Gastrointestinale Prozessierung und physiologische Bedeutung von Oligosacchariden der Humanmilch
Zusammenfassung
Ziel und Gegenstand der experimentellen Arbeiten:
Die komplexen Oligosaccharide der Humanmilch (HMO) sind sowohl hinsichtlich ihrer Konzentration in der Milch als auch aufgrund ihrer strukturellen Vielfalt einzigartig im Reich der Säuger. Weder über ihr Schicksal nach Aufnahme durch den Säugling noch über ihre biologische Funktion besteht gegenwärtig Klarheit. In der vorliegenden Arbeit wurden daher folgende Aspekte näher untersucht: 1) die hydrolytische Stabilität der HMO im Gastrointestinaltrakt, 2) Art und Umfang der Resorption der HMO, 3) zellbiologische sowie 4) antiadhäsive Wirkungen der HMO.
Untersuchungsmethoden und Befunde:
Ad 1) Verschiedene aus Humanmilch isolierte Fraktionen von HMO wurden bis zu 20 Stunden mit Präparationen von Pankreas- und Dünndarmgewebe inkubiert und enzymatisch sowie massenspektro-metrisch charakterisiert. Exemplarisch wurden im Tiermodell HMO an junge Mäuse intragastral verabreicht und deren Schicksal durch dünnschichtchromatographischen Nachweis in Faecesproben und Organen betrachtet. Sowohl die in vitro als auch die in vivo Untersuchungen ergaben, daß die HMO eine außergewöhnliche Stabilität gegenüber Hydrolasen des Gastro-intestinaltraktes aufweisen. HMO können damit weitgehend unverändert den Dünndarm passieren und unterliegen erst im Dickdarm einer bakteriellen Hydrolyse. Die Oligosaccharide können aus diesem Blickwinkel als die lösliche Ballaststofffraktion der Humanmilch angesehen werden.
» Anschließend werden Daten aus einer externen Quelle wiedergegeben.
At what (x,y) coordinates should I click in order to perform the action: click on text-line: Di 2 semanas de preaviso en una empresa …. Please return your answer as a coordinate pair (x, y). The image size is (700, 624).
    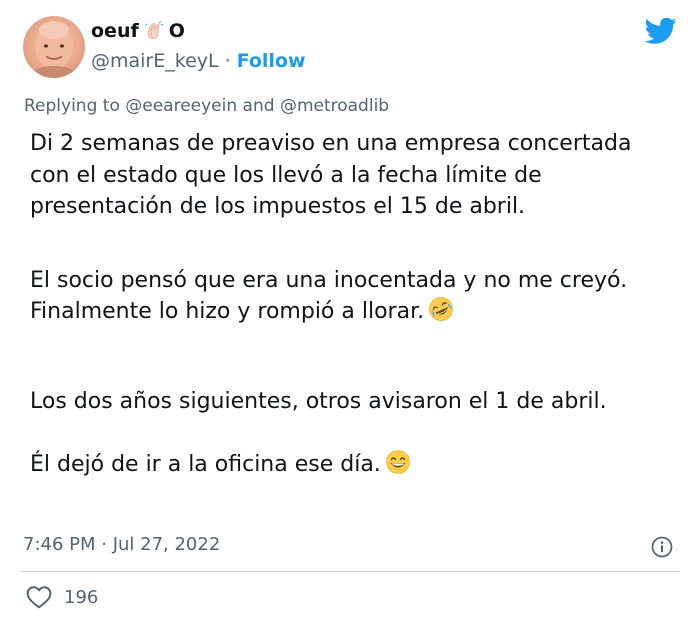
    Looking at the image, I should click on (331, 144).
Ad 2) Die intestinale Resorption von HMO wurde in Zellkulturmodellen des menschlichen Dünndarms und tierexperimentell an Mäusen untersucht. Die in vitro Versuche ergaben, daß HMO in einem Umfang von 2 bis 3 % der angebotenen Menge in intakter Form das Epithel von Caco-2 Zellen permeieren können und dies überwiegend parazellulär erfolgt. Die ermittelten Resorptionsraten stimmen mit denen in Mäuse überein, bei welchen die HMO in geringem Umfang sowohl in der Leber als auch im Urin zum Teil noch in intakter Form nachgewiesen werden konnten.
Ad 3) Die hohe Stabilität und geringe Resorptionsrate der HMO ermöglichen den intensiven Kontakt mit Epithelzellen im Dünndarm und Dickdarm. Bei den Studien zur möglichen Beeinflussung der Zellproliferation, -differenzierung und Apoptose zeigten die Oligosaccharide meist nur schwache Wirkungen auf die Biologie der Epithelzellen. Die nachgewiesenen proliferationshemmenden Effekte einiger Vertreter der HMO (negativ geladene bzw. höhermolekulare HMO) erscheinen unter physiologischen Bedingungen und im Vergleich zu anderen Nahrungsinhaltstoffen als relativ unbedeutend.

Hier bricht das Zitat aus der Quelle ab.